It seems rather difficult to believe that the Police and Justice Act 2006 was decreed independently of the fact that, for the past decade, denial-of-service had been the main form of electronic protest for digital activists, including the Electronic Disturbance Theater, the Electrohippies, and more recently, Anonymous. The British Police have made, since then, a series of arrests related to the use of denial-of-service, including members of the Lulz Security group.

In her analysis of DoS actions, hacktivism and civil disobedience, Molly Sauter (2014) refers to the numerous cases of U.S. activists that have been prosecuted and are facing serious criminal accusation and sentencing. She recounts the cases of members of the hacktivist group Anonymous who have been jailed and ordered to pay thousands of dollars in restitution for their action against the Church of Scientology.

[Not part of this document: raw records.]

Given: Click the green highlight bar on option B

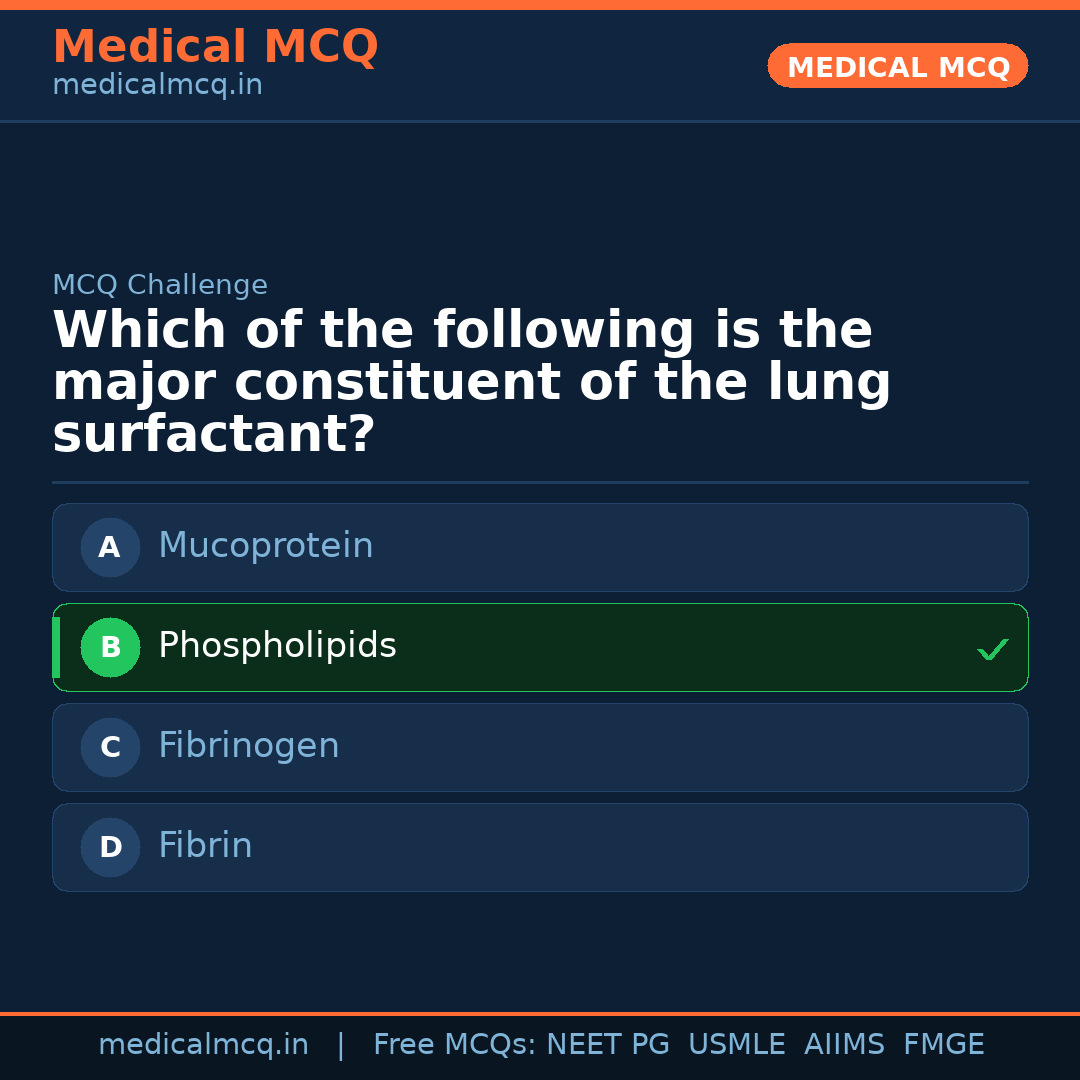Looking at the screenshot, I should tap(55, 647).
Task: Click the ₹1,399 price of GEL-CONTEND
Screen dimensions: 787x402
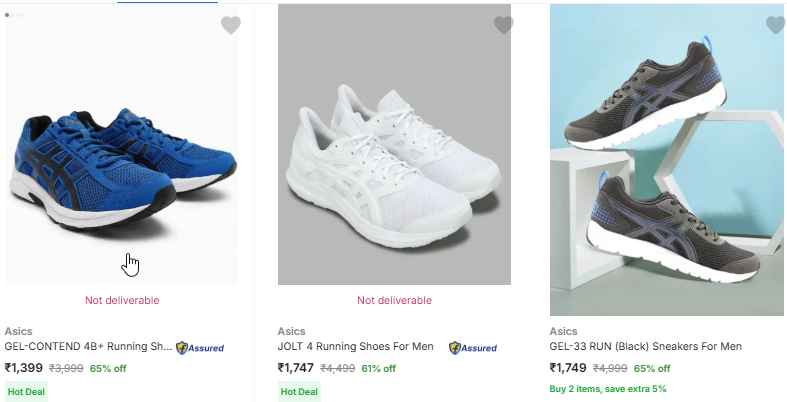Action: click(24, 368)
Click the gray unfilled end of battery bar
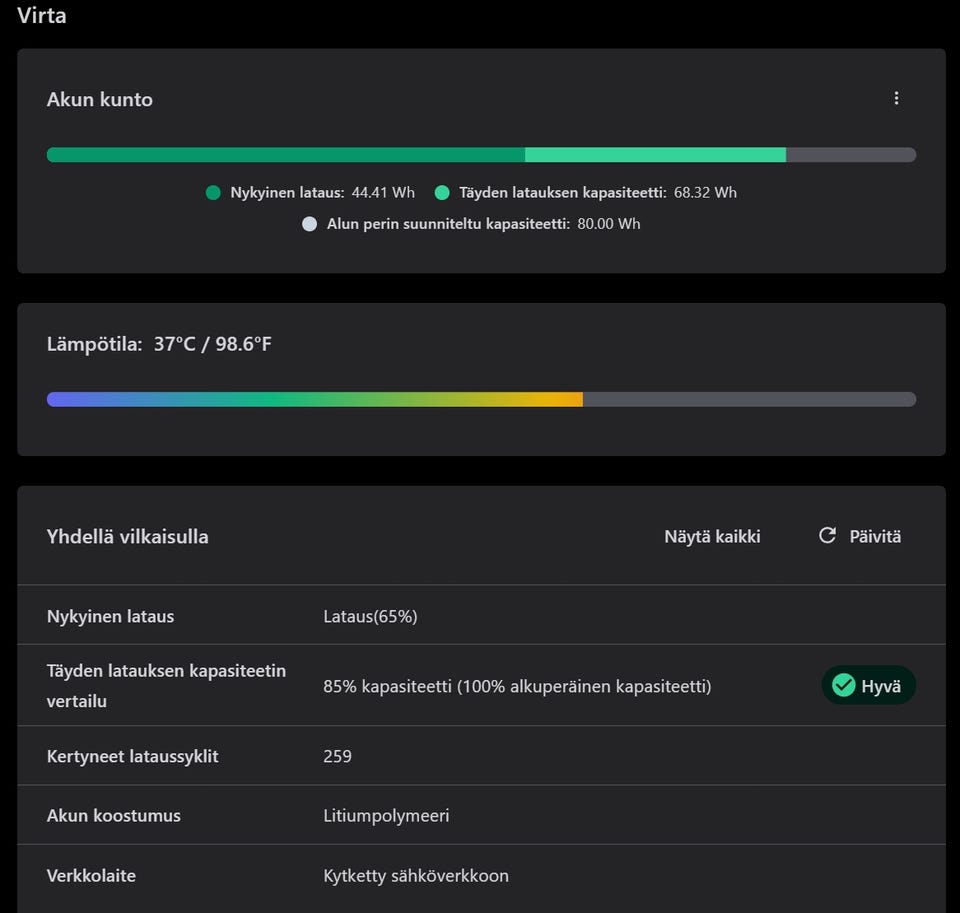The width and height of the screenshot is (960, 913). click(x=850, y=155)
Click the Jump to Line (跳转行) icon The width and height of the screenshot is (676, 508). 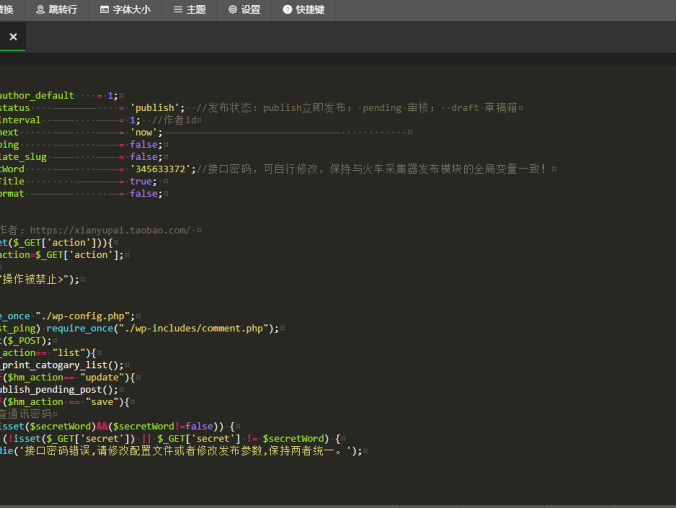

Several online activists have also been charged and convicted in relation to Operation Payback against PayPal and in defence of Wikileaks. In most cases, the activists pleaded guilty to charges of misdemeanour counts of access or damage to protected computer. In addition, the plaintiffs (who usually were major multinational corporations) could claim unspecific damage and loss of income from the protests. In these cases, the main issue was the application of the Computer Fraud and Abuse Act (CFAA) which allows claimants to request financial restitution from the defendants. This resulted in highly disproportionate sanctions that did not take into consideration the activist framework of these actions. As Sauter clearly describes

When used to prosecute activist DDoS actions, the CFAA directly gives the targets of protest the ability to extort payments from activists for their dissent and disruption. When coupled with the innovative reality of online activism, the CFAA literally renders the Internet a space where you can be charged hundreds of thousands of dollars for participating in a collective protest. [28]

There is one exception, however. In 2001, as part of the Deportation Class action movement, a German activist group, known as Libertarian, staged an online disruption of the Lufthansa airline Web site to protest against the role of the airline in the deportation of asylum seekers. According to the activists over 13,000 Internet users took part in the online action. As a result, Andreas-Thomas Vogel, the main leader of the movement was prosecuted. It took over five years for the Criminal Chamber of the Frankfurt Appelate Court to deliberate and eventually rule that the cyberprotest was not illegal.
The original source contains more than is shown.